Secular history includes everything else, all occurrences of ordinary human life. Secular history only has significance in reference to sacred history, and this characteristic impels us to ask, “What time is it, in relation to sacred history?” We now live in the in-between time after Christ’s resurrection and ascension, and before his second coming. Because there are no defining markers of sacred history to give meaning to the present age, and because it is one which Scripture makes clear the city of God and the earthly city will exist co-mixed until Christ’s return, ours is an age marked by radical ambiguity. We cannot point to specific events or to political arrangements and pronounce an authoritative explanation of their meaning and purposefulness in God’s plan.
Church and state in the saeculum
How then is the church to understand its relation to political orders in the present saeculum, an ambiguous age between the Christ events? As Markus argues, for Augustine the church is not to see itself as synonymous with the state and its authority to wield coercive power, which for now rests in the domain of the earthly city, nor is the church to see itself as unrelated to it.
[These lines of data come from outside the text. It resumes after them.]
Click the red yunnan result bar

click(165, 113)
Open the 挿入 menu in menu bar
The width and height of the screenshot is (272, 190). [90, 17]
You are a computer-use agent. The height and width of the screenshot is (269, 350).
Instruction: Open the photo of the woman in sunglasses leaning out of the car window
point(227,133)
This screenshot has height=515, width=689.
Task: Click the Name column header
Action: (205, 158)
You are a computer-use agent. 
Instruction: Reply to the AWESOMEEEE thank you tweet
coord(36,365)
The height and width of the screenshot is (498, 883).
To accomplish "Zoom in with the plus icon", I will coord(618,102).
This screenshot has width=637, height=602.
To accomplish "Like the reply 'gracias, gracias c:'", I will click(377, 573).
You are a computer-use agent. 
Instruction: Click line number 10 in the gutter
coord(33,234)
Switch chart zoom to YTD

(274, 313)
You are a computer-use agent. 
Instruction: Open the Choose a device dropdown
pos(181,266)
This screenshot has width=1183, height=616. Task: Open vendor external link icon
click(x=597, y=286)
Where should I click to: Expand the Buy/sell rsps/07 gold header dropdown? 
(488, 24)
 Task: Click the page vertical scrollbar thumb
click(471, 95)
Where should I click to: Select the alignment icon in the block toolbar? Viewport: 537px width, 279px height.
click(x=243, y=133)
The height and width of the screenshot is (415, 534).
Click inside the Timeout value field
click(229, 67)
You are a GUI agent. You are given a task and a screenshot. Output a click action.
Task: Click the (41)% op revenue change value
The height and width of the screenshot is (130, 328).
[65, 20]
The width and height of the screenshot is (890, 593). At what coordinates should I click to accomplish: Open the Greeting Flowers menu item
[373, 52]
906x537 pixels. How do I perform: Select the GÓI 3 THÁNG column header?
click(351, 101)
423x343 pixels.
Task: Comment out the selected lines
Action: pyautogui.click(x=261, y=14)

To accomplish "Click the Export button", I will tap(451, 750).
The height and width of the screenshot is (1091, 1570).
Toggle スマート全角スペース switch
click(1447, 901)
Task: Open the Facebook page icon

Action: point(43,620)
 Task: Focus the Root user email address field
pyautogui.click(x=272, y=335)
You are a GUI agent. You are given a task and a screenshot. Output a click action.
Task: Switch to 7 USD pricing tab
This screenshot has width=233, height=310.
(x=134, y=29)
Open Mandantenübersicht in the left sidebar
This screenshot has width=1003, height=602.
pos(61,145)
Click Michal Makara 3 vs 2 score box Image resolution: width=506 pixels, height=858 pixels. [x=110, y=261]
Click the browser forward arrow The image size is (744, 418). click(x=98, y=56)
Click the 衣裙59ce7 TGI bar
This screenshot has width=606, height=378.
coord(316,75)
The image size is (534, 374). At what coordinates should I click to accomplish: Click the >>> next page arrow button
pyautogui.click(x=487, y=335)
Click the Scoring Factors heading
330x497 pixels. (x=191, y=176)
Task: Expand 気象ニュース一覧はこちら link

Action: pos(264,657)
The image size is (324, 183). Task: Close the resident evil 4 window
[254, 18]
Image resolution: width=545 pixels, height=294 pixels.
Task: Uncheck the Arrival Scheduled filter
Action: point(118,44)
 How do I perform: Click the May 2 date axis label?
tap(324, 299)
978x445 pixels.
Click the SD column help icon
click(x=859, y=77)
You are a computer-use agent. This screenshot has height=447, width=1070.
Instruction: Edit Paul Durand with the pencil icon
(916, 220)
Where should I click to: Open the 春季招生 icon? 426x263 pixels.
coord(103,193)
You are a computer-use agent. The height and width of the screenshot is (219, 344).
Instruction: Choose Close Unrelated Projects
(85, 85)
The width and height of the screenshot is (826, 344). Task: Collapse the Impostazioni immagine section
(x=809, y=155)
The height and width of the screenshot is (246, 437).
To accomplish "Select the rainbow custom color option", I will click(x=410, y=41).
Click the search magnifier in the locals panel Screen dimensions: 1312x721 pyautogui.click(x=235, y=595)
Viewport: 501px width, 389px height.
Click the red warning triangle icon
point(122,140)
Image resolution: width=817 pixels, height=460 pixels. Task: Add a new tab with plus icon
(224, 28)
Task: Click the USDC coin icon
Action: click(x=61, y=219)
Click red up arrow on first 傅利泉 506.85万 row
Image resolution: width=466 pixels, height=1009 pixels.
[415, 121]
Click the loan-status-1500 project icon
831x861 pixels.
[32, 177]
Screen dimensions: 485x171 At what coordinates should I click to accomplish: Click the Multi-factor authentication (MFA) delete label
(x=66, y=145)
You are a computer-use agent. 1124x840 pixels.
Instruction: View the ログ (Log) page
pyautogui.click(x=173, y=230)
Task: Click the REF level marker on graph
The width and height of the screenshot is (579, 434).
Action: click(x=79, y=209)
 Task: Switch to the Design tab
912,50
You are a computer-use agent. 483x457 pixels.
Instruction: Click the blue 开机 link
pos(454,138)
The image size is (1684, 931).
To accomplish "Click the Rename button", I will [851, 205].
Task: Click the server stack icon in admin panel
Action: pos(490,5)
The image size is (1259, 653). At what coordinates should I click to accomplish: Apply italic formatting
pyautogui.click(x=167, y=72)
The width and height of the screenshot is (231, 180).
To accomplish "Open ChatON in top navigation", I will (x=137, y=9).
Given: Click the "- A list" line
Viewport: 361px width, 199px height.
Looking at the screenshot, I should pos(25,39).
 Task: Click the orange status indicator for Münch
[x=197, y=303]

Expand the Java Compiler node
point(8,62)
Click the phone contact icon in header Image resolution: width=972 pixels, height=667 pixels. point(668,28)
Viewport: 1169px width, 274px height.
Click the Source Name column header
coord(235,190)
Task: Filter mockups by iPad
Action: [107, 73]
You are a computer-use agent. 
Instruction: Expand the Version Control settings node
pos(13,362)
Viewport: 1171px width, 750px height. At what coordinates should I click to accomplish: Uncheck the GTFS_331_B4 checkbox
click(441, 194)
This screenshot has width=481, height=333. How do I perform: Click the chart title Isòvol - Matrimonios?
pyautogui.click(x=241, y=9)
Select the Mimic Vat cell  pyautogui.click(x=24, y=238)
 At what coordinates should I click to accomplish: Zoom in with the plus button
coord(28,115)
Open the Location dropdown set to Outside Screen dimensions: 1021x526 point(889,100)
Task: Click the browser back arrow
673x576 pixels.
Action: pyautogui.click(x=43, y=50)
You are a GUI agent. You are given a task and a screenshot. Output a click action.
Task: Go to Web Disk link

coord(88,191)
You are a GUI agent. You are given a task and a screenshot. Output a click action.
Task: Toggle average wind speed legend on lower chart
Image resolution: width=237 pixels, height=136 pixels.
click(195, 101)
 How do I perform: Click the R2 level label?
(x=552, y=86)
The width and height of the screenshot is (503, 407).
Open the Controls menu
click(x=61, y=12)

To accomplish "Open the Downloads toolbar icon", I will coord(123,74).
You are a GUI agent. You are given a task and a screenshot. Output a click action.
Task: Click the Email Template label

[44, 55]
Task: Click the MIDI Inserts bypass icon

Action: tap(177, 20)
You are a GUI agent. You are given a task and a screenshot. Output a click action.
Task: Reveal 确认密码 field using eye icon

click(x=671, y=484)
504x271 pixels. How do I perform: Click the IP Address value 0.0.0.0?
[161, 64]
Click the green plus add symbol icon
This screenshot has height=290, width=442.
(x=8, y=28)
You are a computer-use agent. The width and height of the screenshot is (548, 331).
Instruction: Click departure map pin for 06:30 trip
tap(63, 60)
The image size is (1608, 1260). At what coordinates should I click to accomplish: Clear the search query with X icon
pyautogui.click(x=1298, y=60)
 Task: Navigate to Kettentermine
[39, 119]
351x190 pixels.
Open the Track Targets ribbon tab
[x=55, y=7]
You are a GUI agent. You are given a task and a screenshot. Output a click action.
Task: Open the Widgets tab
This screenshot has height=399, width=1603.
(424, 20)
Rather, the church is to see itself as uniquely concerned with the cultivation of the spiritual lives of the citizens of the city of God.
Likewise, the state ought not to see itself as serving at the behest of the church or inaugurating Christ’s earthly end-times kingdom in the same way as the church. Instead, the state’s purpose in God’s plan is to preserve social order for all, citizens of the heavenly and earthly city alike. Therefore, while its grounding is religious, as any sense of justice must appeal to God and the proper worship of him, its operation cannot be to further any one religion, and thus recreate the earthly city prematurely into the heavenly one by force.
Augustine’s career as a church leader may throw doubt on the degree to which he held to this understanding, such as when he drew on state power to put down disruptive elements of the Donatist church faction. Markus argues, however, that his actions operate with some form of internal coherence in which he saw Christian individuals, rather than the offices of the state they held, as leveraging their influence to direct actions which would be seen as a blurring between matters of church and state.
Regardless, the imperative in Augustine’s thought is clear: in this time between the times church and state should remain clearly apart in their authority and social responsibilities. However, because Christians are to fill the offices of the state in order to uphold justice and enact laws for the common good, religion and politics must always be intermixed and mutually influencing. The state’s job is to ensure there is freedom to do so, while the church’s job is to fill society with the type of Christians who give guidance on the proper use of such freedom.